*Instructions to follow*: Two lines below mark the span: the one containing "You are a GUI" and the one containing "The height and". Set down both, plus every line between, exactly as they stand, and nothing else.

*Entries shown*:
%%

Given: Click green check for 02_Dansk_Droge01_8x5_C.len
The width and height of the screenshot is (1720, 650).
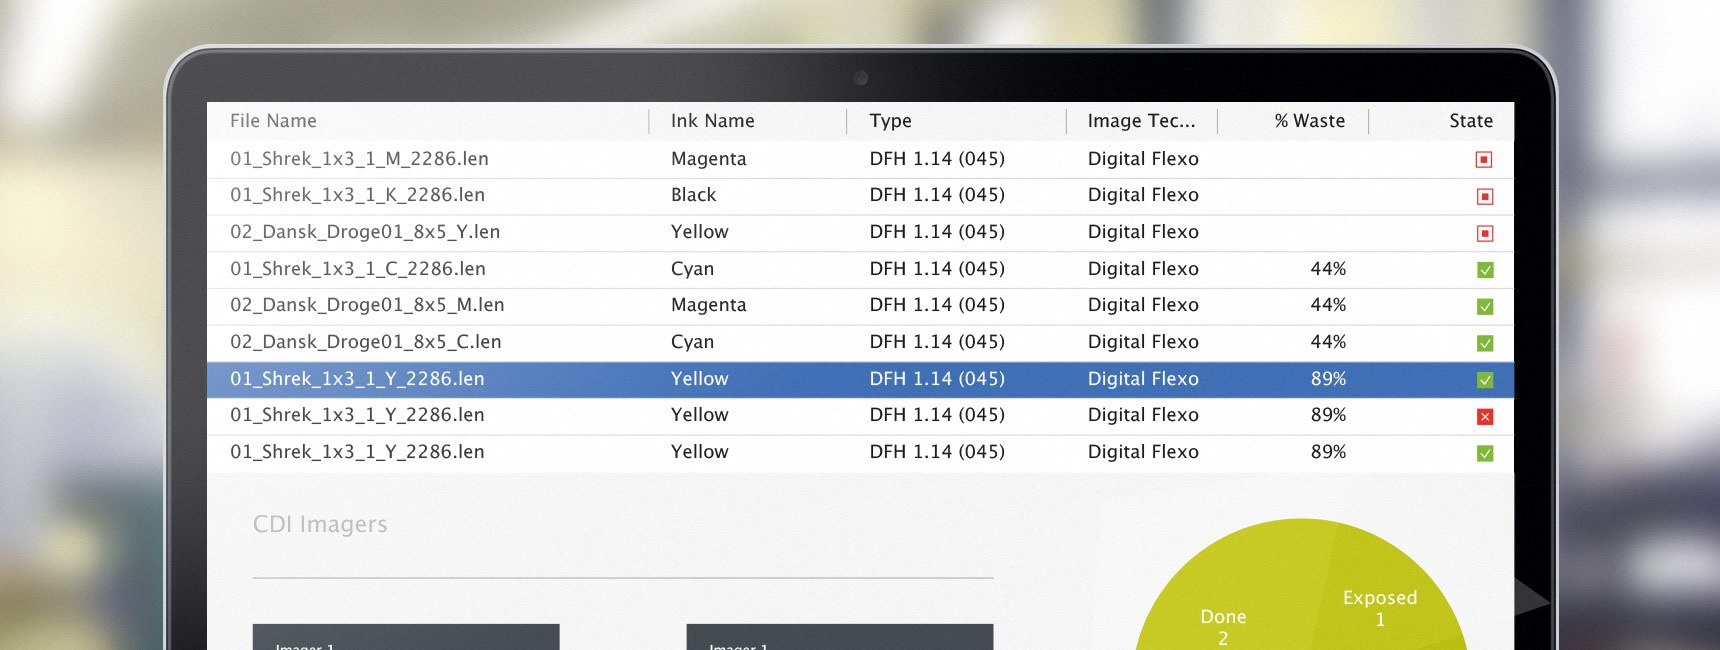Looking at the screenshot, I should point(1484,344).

%%
%%

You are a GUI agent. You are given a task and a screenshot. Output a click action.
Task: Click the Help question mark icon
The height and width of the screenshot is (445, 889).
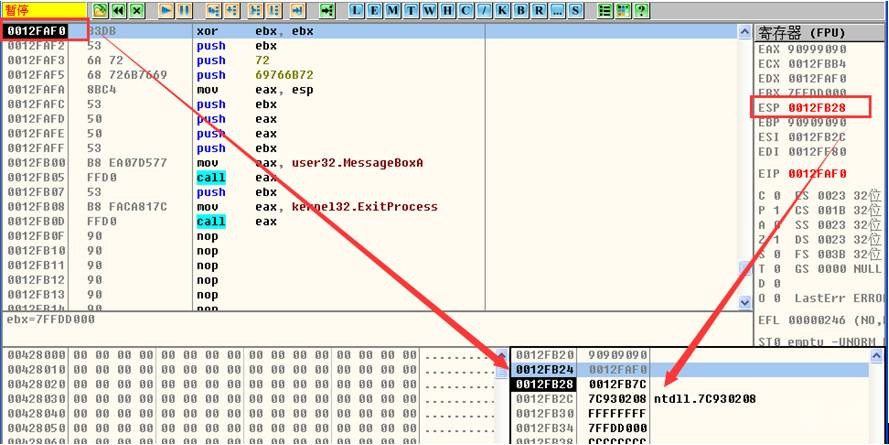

%%

*Response for this exercise*:
You are a GUI agent. You are given a task and a screenshot. Output a click action.
Task: Click the Help question mark icon
The height and width of the screenshot is (445, 889).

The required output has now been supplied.